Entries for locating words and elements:
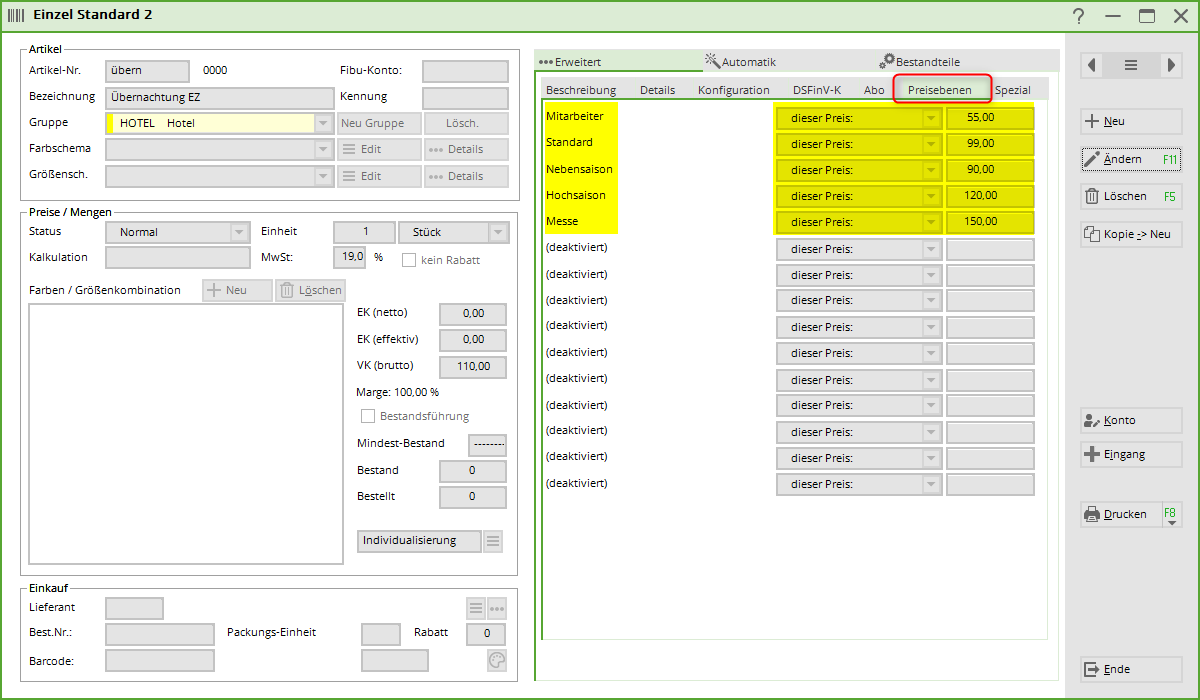This screenshot has width=1200, height=700.
Task: Click the three-dots icon in Einkauf section
Action: point(497,608)
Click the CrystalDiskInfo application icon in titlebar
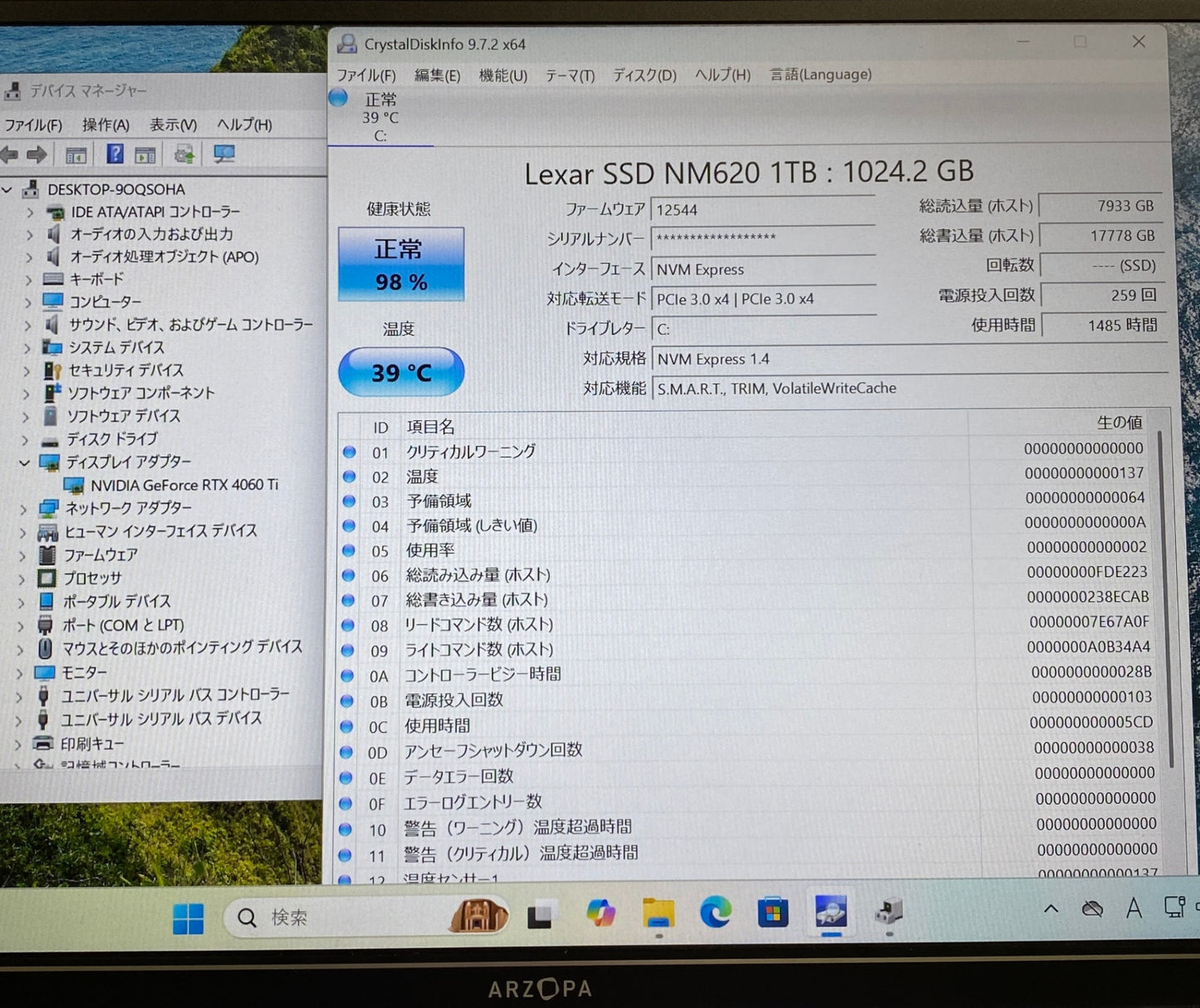The image size is (1200, 1008). tap(345, 44)
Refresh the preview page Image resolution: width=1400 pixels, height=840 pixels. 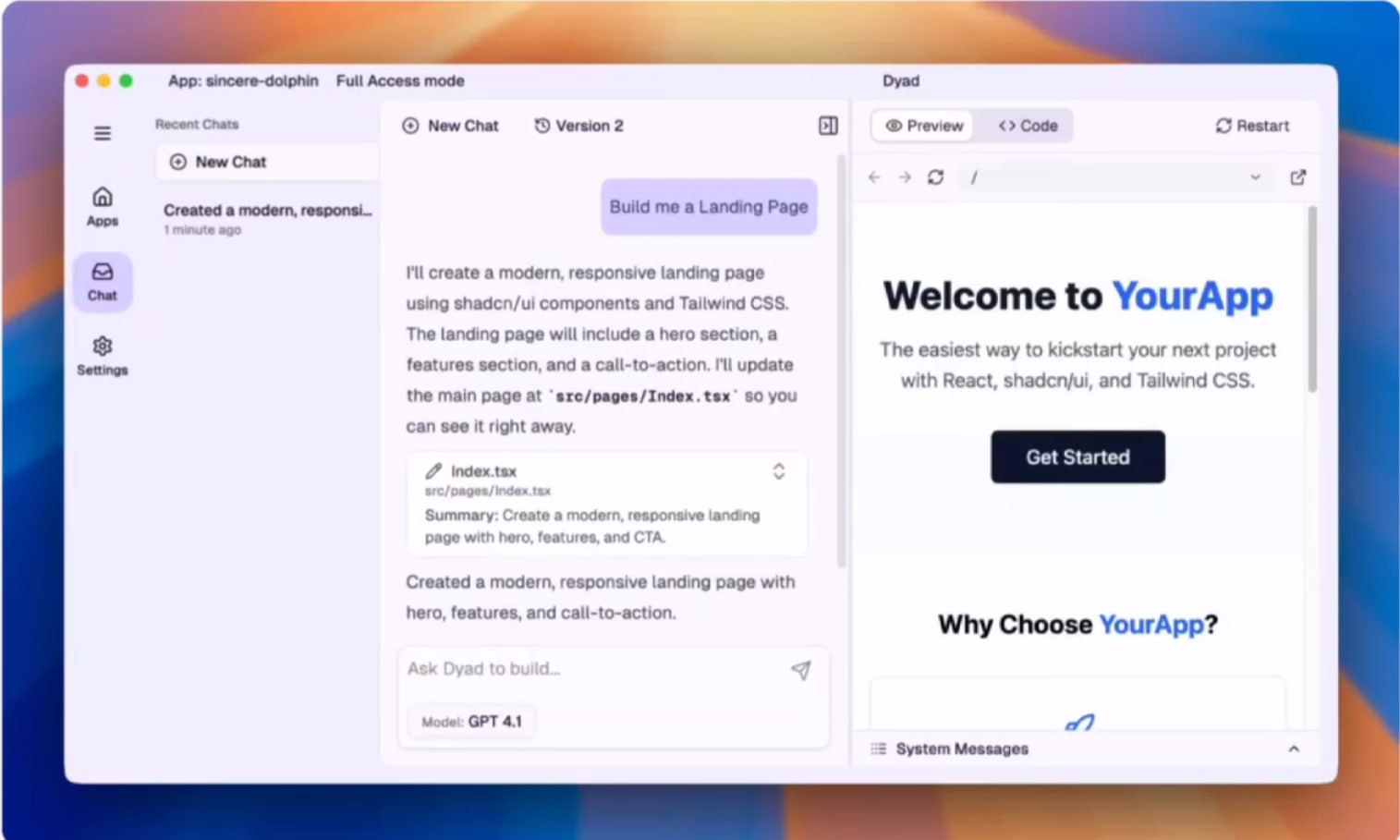[x=935, y=177]
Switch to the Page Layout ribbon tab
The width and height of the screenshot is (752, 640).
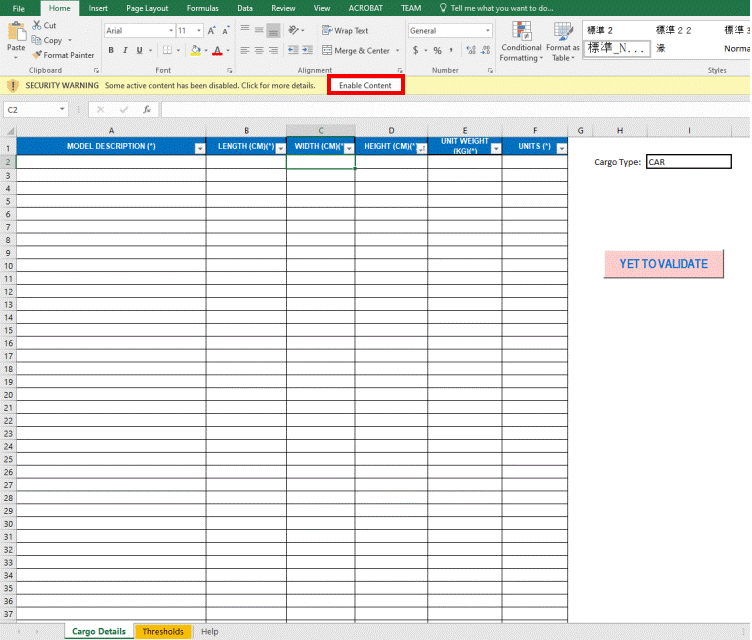coord(147,8)
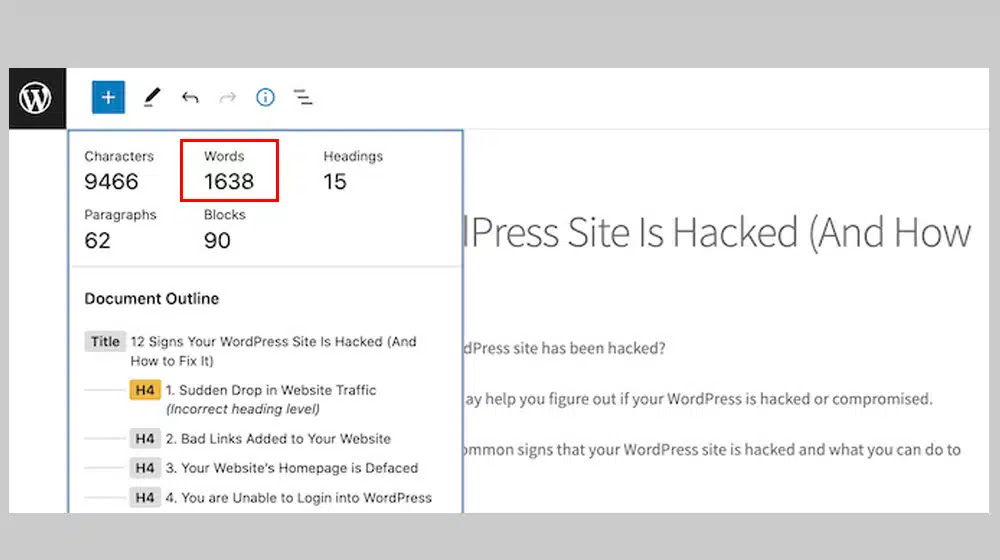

▶ **Stated task**: Could you output the entries from the very first line through the line containing "The image size is (1200, 1008). tap(345, 44)" as a numbered list, both ends included and blank lines left out? Omit the pictures from your answer.

▶ **Exercise response**:
1. This screenshot has width=1200, height=700.
2. Task: Click the three-dots icon in Einkauf section
3. Action: point(497,608)
4. Click the CrystalDiskInfo application icon in titlebar
5. The image size is (1200, 1008). tap(345, 44)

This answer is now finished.